Warning: this review contains spoilers. You can find all of my Star Wars Rebels reviews here.
Is Star Wars Rebels setting up what we’re all thinking?
Yes. I’m pretty sure it is.
If there’s one thing Dave Filoni and the Rebels crew have mastered, it’s the ability to take ideas that seem like a fan’s wild imaginings and bring them to life in ways that make sense within the story. A duel between Darth Sidious, Maul, and Savage Opress in the middle of a Mandalorian civil war? You got it. The emotional showdown between Ahsoka and Darth Vader? No trouble at all.
The final rematch between old Ben Kenobi and Darth Maul on Tatooine…? Well, we’ll have to wait and see.
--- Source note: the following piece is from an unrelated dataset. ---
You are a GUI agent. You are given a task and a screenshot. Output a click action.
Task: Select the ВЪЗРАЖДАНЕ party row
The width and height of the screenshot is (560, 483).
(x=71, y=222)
Aside from the exciting possibilities it was setting up, “Holocrons of Fate” was a very strong episode in its own right. The return of Darth Maul spelled trouble for the Ghost crew, sending Kanan and Ezra on a mission to retrieve the Sith holocron from Bendu. Meanwhile, he searched the Ghost for Kanan’s Jedi holocron, seeking to combine both in order to gain knowledge he seeks.
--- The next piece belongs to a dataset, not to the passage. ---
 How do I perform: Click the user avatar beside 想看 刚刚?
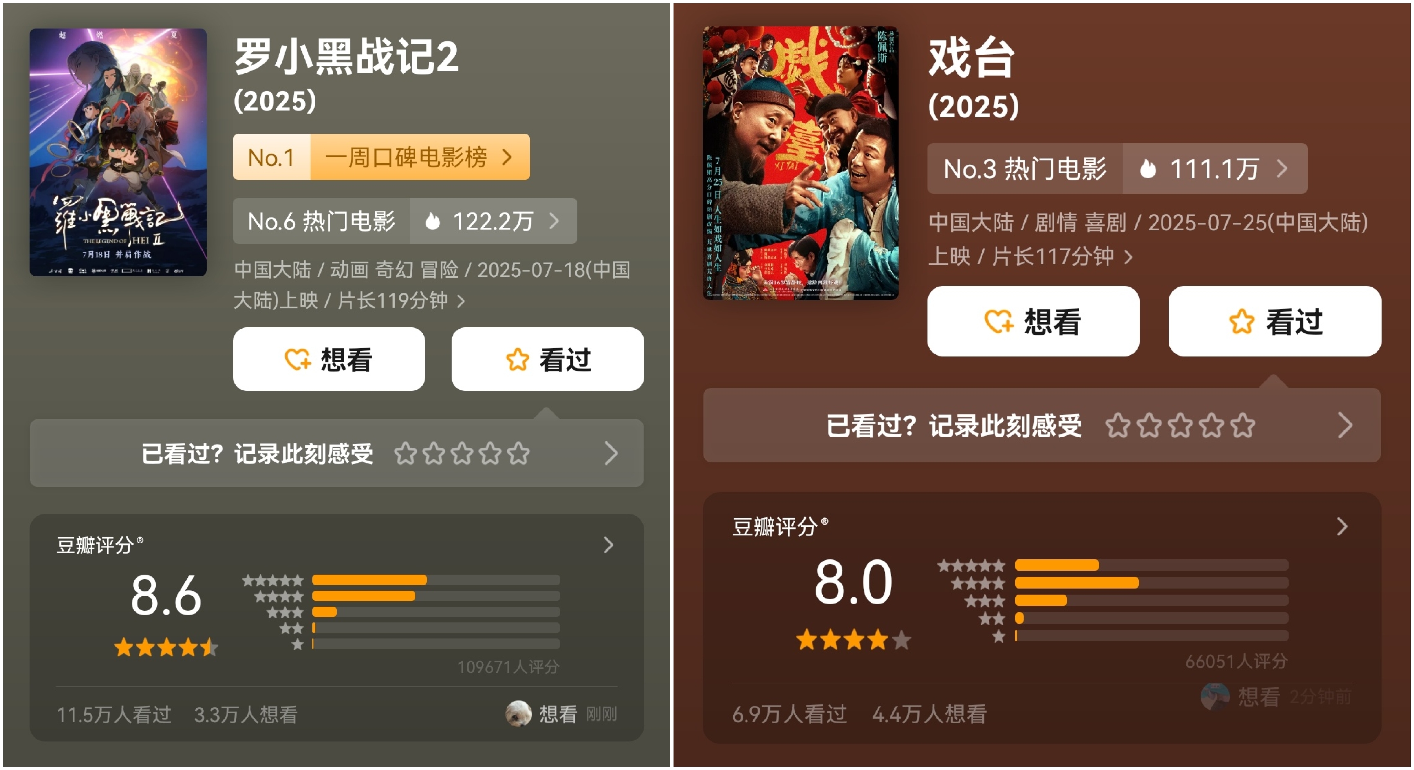pyautogui.click(x=518, y=713)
If I were to have one criticism of the episode, it’s that it didn’t very clearly explain this strange new feature of the holocrons. But then again, holocrons are often used as “whatever the hell the plot wants” devices. They’re mystical enough that I’m willing to forgive it. Plus, it’s not the intricacies of the plot device that matter, but how it affects the story.
Balance appears to be a central theme of this season. It can be seen in the act of joining the Sith and Jedi holocrons to obtain great knowledge. It can be seen in Bendu, who is master of both light side and dark, possessing great wisdom. It can be seen in Ezra, who is trained in the Jedi ways but is not afraid to tap into the dark side.
True to that, Kanan and Ezra’s mission to find the Sith holocron was, according to Bendu, about them rediscovering their balance. It was a nice little adventure that allowed them to regain the bond between them that had weakened over the last 6 months. And it had the air of a Yoda lesson, which are always great. But unlike Yoda, Bendu is a completely neutral being. “Perhaps master and apprentice will rediscover their balance,” he says, “Or perhaps they’ll be eaten.” The episode’s funniest line, but it says a lot about Bendu as well. Because, after all, “such is the way of things”.
The rest of the Ghost crew were held captive by Maul, and though they gave him a fair bit of trouble, they ultimately didn’t succeed in escaping his grasp. Not much happened on that front, but there was a cool scene in which Maul fought the crew upside down after the crew attempted to use his robotic legs against him. Not to mention Maul referencing his short-lived rule over Mandalore to Sabine, reminding us that the young Mandalorian is already familiar with the former Sith.
The episode’s standout scene was the climax, in which Maul and Ezra succeeded in combining the holocrons. It was a visually impressive sequence, but more importantly, it gave us a deeper glimpse of Maul as a character.
While Ezra sought knowledge of how to defeat the Sith, Maul was simply searching for hope. And in return, he saw… oblivion. Maul’s twisted nature notwithstanding, it was actually rather sad. And when faced with oblivion, Maul lashed out in anger—as his is instinct. And the holocrons responded to that anger by showing him… the target of his rage for decades, Obi-Wan Kenobi?
Meanwhile, Ezra saw visions, locations. “Twin suns,” he said. Probably referring to Tatooine. The question is, did he see Tatooine because Maul was thinking of Kenobi? Thus giving Maul and Ezra two pieces of the puzzle—the person and the location? Or was Tatooine the answer to Ezra’s question on the key to defeating the Sith, which we know is Luke?
All will be answered in due time, I’m sure. Right now, I’m just impressed by the mere possibility that Star Wars Rebels might actually feature Obi-Wan and Luke without even stepping out of its own scope. Ideas we brushed off as too far-fetched when the show began are now looking feasible. And that’s good storytelling.